== Records for this exercise ==
=== Section Start ===
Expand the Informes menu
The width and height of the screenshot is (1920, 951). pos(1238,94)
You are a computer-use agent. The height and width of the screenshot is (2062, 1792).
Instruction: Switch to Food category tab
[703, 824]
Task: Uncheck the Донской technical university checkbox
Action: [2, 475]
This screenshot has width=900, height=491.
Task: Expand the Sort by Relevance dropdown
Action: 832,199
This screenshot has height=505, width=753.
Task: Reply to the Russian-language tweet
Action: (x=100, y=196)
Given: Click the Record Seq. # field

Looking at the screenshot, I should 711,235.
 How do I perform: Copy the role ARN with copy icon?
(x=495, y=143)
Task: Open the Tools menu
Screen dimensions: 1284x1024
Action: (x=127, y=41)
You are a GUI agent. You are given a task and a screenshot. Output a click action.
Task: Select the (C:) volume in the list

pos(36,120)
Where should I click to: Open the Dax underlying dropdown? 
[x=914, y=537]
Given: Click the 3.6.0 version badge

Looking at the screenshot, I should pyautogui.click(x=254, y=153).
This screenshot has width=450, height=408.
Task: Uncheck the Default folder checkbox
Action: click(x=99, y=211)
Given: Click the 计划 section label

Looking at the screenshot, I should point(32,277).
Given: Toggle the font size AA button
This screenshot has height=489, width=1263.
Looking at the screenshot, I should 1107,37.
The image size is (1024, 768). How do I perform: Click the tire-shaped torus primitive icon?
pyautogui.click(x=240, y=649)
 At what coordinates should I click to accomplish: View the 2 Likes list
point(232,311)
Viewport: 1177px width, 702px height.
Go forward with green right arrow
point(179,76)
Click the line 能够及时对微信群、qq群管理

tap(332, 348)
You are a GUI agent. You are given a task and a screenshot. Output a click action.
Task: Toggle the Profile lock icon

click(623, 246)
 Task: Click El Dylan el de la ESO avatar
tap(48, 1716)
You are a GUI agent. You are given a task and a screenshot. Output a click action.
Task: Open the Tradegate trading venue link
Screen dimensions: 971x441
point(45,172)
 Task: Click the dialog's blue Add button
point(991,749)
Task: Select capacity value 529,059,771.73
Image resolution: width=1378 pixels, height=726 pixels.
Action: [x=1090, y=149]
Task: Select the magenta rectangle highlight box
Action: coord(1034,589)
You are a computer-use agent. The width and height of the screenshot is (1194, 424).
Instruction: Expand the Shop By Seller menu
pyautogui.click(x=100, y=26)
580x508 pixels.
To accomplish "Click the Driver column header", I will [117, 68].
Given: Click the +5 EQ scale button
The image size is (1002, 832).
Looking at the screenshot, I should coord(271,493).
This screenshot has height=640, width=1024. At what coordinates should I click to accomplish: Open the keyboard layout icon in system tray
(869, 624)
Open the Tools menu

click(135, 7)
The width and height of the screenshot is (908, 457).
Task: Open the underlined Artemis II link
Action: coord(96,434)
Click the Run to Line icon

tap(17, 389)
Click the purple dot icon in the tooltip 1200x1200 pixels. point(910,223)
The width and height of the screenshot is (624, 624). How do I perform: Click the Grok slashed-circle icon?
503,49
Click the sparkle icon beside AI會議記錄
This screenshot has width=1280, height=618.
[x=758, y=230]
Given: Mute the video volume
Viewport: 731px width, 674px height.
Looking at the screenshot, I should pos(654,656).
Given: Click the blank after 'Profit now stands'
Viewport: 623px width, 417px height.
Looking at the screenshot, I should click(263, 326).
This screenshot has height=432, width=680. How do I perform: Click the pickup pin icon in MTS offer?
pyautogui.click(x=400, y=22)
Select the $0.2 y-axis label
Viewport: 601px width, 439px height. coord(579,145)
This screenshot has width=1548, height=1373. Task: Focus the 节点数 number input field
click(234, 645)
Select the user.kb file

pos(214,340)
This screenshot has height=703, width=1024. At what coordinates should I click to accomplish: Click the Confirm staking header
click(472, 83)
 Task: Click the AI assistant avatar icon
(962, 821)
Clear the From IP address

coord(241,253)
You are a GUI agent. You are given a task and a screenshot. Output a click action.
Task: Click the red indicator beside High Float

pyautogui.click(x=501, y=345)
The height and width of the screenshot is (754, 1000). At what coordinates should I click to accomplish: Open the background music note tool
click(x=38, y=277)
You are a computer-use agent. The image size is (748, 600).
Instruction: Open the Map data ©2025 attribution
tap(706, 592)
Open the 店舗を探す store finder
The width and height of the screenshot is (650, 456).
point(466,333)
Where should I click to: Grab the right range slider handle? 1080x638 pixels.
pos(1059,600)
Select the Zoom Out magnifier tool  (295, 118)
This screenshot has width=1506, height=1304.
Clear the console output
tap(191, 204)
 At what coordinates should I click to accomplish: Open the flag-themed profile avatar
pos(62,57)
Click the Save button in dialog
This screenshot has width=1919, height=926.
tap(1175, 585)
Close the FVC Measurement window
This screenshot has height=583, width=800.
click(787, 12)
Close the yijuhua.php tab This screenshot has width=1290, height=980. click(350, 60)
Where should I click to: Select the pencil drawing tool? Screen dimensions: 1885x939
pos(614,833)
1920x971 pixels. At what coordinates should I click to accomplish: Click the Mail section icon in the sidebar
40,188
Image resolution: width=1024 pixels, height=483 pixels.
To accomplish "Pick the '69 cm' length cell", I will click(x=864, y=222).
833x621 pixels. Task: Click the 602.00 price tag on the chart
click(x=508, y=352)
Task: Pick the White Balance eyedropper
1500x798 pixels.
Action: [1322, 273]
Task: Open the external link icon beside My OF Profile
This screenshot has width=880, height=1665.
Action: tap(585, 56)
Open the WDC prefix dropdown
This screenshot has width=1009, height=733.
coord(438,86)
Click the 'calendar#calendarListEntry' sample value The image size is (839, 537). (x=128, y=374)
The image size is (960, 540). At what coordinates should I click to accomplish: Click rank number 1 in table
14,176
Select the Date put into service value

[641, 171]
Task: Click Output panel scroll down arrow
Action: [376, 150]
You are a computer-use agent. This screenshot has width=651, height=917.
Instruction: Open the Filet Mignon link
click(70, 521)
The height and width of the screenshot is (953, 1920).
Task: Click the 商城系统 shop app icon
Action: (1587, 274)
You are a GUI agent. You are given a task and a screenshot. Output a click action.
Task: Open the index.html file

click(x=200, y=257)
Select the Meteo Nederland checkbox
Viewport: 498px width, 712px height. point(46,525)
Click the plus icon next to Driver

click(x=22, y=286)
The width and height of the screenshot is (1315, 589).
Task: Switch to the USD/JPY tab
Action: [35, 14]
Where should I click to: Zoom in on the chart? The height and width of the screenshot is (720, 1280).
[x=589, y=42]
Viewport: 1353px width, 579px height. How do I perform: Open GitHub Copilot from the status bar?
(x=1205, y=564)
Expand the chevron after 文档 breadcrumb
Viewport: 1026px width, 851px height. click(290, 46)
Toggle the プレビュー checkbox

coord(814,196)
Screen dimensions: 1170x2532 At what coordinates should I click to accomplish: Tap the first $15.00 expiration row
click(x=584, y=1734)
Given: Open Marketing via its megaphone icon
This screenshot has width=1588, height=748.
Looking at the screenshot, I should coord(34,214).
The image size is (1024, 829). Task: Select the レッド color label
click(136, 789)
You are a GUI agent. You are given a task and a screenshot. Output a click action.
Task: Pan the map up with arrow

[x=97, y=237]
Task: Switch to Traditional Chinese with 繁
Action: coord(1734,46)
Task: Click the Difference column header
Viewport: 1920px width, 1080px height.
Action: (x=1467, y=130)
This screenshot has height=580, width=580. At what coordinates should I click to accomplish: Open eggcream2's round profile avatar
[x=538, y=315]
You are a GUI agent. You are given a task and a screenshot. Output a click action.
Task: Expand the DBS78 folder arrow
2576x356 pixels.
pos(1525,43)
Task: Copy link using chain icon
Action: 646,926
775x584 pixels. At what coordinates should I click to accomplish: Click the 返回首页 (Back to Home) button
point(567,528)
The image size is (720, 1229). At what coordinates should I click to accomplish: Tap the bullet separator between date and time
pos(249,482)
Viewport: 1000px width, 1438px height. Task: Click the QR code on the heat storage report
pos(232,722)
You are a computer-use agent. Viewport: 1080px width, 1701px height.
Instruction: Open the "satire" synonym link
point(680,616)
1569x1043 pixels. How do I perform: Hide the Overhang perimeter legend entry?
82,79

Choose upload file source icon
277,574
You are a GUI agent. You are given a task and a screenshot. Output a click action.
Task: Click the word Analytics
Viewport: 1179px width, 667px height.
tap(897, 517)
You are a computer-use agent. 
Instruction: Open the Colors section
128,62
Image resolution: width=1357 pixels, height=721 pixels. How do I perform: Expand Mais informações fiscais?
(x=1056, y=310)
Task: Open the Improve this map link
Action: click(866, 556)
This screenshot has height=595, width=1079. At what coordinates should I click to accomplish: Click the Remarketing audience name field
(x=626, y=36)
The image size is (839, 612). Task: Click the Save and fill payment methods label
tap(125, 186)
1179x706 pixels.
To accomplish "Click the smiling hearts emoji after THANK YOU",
=== Section End ===
== Exercise ==
For the string "will", search the preceding data and copy every line that includes it.

== Exercise response ==
To accomplish "Click the Driver column header", I will [117, 68].
To accomplish "Pick the '69 cm' length cell", I will click(x=864, y=222).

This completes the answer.